Gallery: Covert Action

Discover the age-old techniques leaders use to secretly influence events abroad. Find out about the covert mission failures and successes-from sabotage to lethal action. 

FEATURED EXHIBITS

  • Sabotage - Disrupt. Delay. Destroy. What is the potential and the danger in sabotage operations? This exhibit includes stories about Operation Gunnerside, the WWII Allied effort to prevent Germans from building a nuclear bomb, and Opération Satanique, an attempt by French Intelligence to disable Greenpeace’s flagship, the Rainbow Warrior. Visitors also encounter ninjas, the WWII submarine the Sleeping Beauty, an array of sabotage artifacts, and can avoid detection by crawling through an Air Duct

  • Deception - A magician’s misdirection. A forger’s fakery. A poker player’s bluff. Spotlight classic deception techniques used to make a force appear stronger than its enemy, or to hide in plain sight—strategies still used today.

  • Lethal Action - Targeted killing. Wet jobs. Assassinations. Eliminations. Learn the deadly plots in which governments eliminate spies, operatives, dissidents, or enemies of the state.
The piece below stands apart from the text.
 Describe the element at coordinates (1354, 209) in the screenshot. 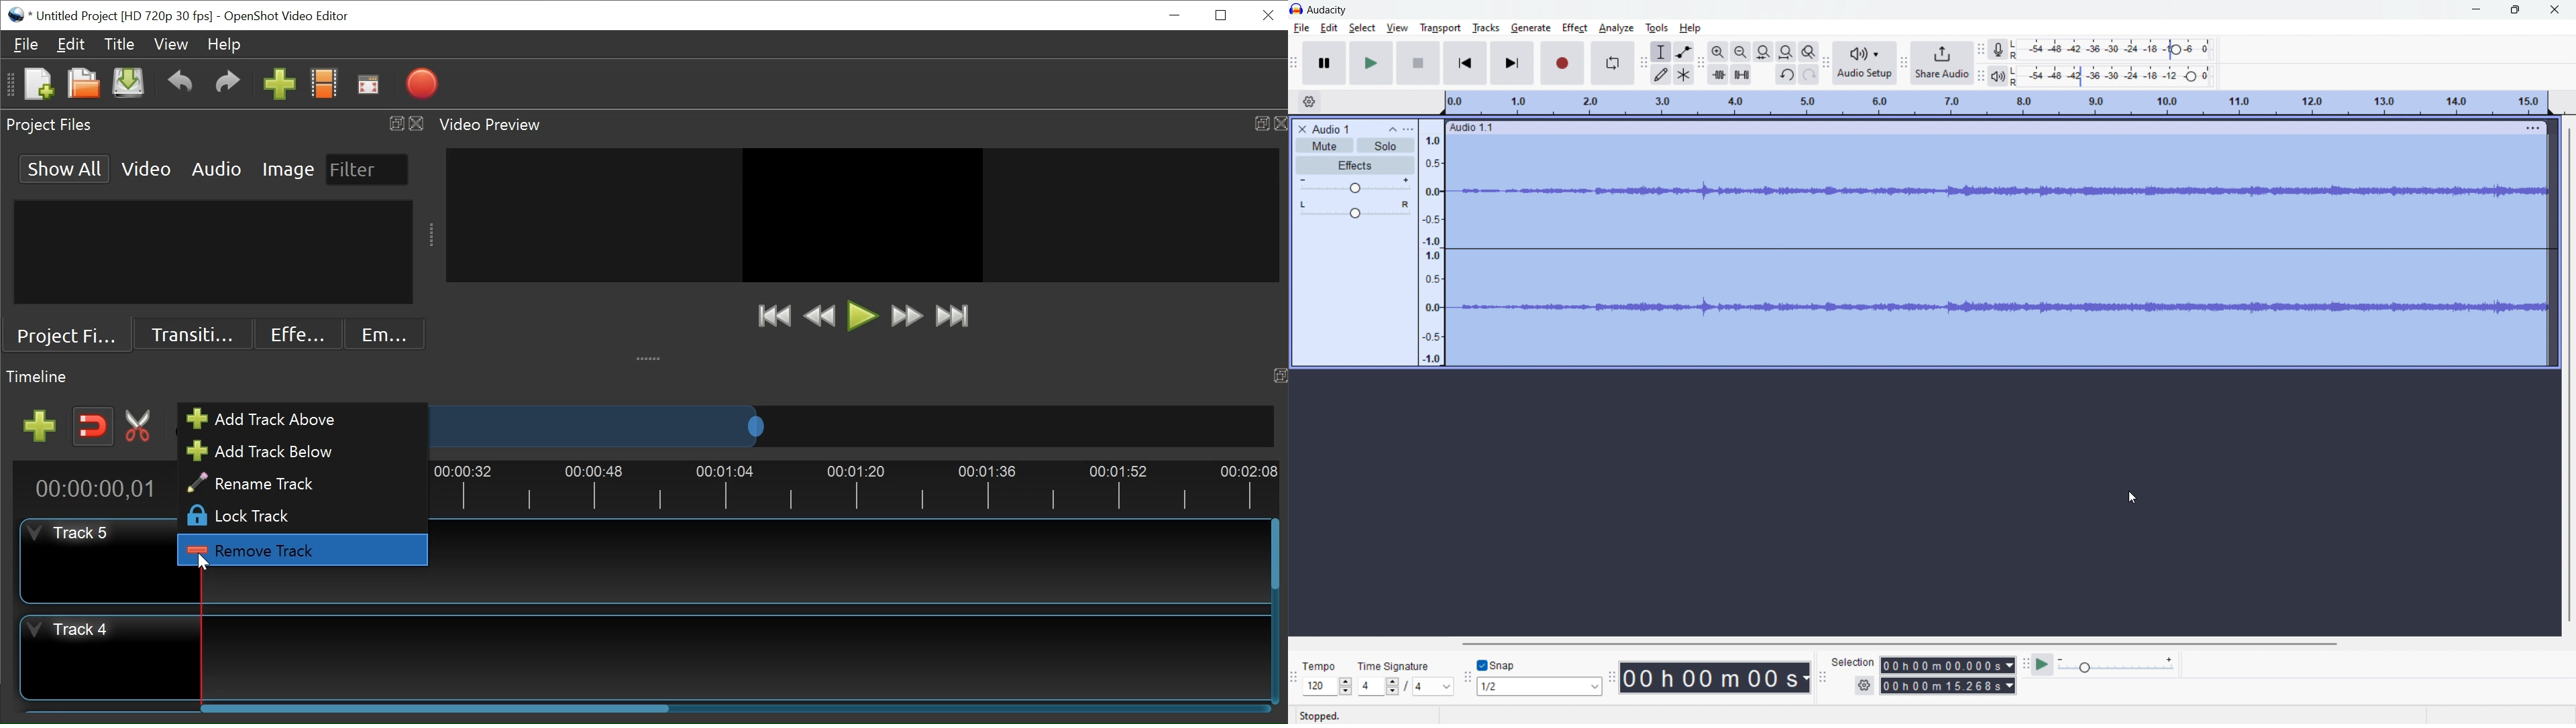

  • Secret Soldiers -  Learn about the 1960s failed CIA Bay of Pigs operation and the successful 1980s Operation Cyclone in Afghanistan. 

  • Undermining Nations - How can a nation secretly undermine a rival’s political or economic system? This exhibit covers the Sidney Reilly and Robert Lockhart plot to overthrow the Bolshevik regime and the Nazis’ Operation Bernhard to wreck Britain’s economy during WWII through counterfeit money

  • Propaganda - What is fake news? This exhibit includes examples of government attempts to manipulate public opinion across history, from Ancient Egypt to the 2016 US presidential election.

  • Exfiltration - How do spy agencies undertake risky missions to rescue hostages or bring defectors to safety? Here, visitors can discover the story of the Canadian Caper (ARGO) from the CIA officer who carried it out: Tony Mendez.

Trotsky Ice Axe

On display

The assassination of Leon Trotsky was known as the crime of the century when it occurred in Mexico in 1940. This ice-climbing axe used in the assassination was missing for decades before it resurfaced in 2005. It was recently donated to the Spy Museum courtesy of H. Keith Melton and features in the Lethal Action exhibit.